L'histoire: Une doctoresse sur le point de se suicider est sauvée par un jeune homme qui pratique une neuvaine (neuf jours de prières) parce que sa grand-mère est en train d'agoniser.

L'ambition: Existentialisme, foi, mort et espoir: le cinéaste n'est pas du genre futile.

Les pour: La construction en petites séquences assez sèches crée une chaîne visuelle alors que, simultanément, les personnages construisent, en douceur, une chaîne de solidarité.

Les contre: L'accablement un peu fabriqué des personnages, associé à une mise en scène plombée, mènent le spectateur vers l'ennui. Beaucoup de sièges ont claqué durant la projection.

La réplique: «Ce que je ne peux pas supporter, c'est le dégât des souffrances perdues. Des souffrances qui font qu'on serait mieux mort.»

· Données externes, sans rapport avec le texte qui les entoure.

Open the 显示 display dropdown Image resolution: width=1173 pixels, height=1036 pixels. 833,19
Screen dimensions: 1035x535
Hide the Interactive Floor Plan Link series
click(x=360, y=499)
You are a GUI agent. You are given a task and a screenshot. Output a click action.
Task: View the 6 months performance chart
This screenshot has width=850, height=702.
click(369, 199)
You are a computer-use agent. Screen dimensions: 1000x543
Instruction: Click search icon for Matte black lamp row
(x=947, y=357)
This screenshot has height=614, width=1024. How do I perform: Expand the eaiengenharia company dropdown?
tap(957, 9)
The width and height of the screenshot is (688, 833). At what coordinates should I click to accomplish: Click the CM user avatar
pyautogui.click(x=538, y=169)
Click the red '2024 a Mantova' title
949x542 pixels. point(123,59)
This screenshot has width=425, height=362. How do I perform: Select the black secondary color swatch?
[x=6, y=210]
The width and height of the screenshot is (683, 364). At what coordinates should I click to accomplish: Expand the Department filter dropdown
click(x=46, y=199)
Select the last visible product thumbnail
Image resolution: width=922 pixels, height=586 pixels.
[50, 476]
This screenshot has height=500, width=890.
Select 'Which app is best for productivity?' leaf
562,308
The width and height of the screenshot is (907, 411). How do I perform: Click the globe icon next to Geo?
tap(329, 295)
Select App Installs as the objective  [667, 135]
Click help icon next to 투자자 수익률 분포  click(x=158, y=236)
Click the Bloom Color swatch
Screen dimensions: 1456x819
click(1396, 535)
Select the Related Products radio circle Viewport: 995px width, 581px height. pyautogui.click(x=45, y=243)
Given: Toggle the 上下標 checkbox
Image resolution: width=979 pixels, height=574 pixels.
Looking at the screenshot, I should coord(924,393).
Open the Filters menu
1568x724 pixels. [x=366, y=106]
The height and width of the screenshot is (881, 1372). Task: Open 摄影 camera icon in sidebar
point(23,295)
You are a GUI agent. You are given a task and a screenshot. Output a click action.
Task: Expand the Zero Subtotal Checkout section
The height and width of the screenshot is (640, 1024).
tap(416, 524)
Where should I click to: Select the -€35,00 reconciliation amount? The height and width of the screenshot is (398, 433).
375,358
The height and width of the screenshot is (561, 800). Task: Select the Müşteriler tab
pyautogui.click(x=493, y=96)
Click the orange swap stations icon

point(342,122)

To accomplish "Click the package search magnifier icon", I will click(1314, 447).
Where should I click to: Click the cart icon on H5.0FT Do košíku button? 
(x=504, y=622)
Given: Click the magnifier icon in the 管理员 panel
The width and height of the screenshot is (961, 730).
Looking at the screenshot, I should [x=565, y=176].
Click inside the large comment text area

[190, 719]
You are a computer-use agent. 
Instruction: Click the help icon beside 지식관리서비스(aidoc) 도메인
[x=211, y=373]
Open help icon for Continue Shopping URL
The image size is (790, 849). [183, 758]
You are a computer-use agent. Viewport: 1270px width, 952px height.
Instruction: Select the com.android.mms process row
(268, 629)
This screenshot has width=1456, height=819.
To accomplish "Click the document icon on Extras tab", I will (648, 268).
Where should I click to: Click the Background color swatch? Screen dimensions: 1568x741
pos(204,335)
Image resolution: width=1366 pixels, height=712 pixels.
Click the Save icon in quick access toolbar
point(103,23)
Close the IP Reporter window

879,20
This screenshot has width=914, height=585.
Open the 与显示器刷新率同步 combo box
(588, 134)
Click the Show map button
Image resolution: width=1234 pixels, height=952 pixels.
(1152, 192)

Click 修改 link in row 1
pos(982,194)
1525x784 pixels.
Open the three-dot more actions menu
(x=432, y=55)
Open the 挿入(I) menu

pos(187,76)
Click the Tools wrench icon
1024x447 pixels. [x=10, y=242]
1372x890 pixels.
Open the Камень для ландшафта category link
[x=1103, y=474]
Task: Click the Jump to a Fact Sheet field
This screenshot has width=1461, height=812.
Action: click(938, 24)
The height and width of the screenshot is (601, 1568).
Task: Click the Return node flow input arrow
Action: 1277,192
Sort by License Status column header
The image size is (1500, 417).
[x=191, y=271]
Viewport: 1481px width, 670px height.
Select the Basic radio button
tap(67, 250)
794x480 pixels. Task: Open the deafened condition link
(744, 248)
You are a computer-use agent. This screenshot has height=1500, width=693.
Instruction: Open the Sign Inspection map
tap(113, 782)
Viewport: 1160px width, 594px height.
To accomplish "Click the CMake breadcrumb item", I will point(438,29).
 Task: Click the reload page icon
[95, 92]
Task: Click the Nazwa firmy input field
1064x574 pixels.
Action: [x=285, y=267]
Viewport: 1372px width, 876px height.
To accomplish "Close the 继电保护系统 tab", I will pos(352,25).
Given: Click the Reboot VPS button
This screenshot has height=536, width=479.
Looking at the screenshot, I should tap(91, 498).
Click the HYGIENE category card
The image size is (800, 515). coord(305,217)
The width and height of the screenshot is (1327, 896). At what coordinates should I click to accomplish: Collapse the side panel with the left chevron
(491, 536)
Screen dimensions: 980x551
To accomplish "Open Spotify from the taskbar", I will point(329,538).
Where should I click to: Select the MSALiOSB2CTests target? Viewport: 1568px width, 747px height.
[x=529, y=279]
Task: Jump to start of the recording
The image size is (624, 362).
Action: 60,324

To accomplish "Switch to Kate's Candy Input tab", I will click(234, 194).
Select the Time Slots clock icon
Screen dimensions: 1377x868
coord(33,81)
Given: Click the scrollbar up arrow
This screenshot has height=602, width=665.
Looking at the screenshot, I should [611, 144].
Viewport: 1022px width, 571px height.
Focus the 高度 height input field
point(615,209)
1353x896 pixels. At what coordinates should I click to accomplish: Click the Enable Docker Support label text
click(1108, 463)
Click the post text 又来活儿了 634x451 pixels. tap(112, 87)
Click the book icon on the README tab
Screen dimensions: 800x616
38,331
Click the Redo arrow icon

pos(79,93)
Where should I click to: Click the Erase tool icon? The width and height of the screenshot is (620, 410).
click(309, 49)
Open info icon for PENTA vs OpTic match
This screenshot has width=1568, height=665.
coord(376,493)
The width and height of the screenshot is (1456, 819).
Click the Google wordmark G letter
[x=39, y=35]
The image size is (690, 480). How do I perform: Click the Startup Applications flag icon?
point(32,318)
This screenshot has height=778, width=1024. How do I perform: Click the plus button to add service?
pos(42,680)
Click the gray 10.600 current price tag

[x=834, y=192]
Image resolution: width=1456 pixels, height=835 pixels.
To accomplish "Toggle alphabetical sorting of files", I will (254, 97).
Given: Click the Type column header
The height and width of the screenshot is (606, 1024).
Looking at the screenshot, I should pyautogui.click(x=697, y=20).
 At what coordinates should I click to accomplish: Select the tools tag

«L'Accordeur de tremblements de terre», de Timothy et Stephen Quay (GB, Allemagne, France).

Les auteurs: Nés en 1947 en Pennsylvanie, les jumeaux Quay sont les auteurs les plus connus et les plus expérimentés de cette compétition 2005. Installés en Angleterre, ils signent des films depuis 1979, mélangeant réalité et animation. Ils n'ont réalisé qu'un long métrage auparavant: «Institut Benjamenta» (1995).

L'histoire: L'inquiétant Docteur Droz, génie des automates, s'empare du cadavre d'une cantatrice et la réanime pour la mettre en scène dans un opéra diabolique.

L'ambition: Poésie, science-fiction, fantastique, conte de fée, tous mélangés dans une allégorie sur la folie et l'obsession.

Les pour: Les tableaux composites proposés par les frères Quay suscitent l'admiration.

Les contre: Malheureusement, ces tableaux sont des images de film, censées susciter une émotion lorsqu'elles s'enchaînent. Or c'est le contraire qui se produit: l'impression d'assister à un film sans vie.

La réplique: «Malvina, mon rossignol, tu chanteras pour toujours dans ma cage.»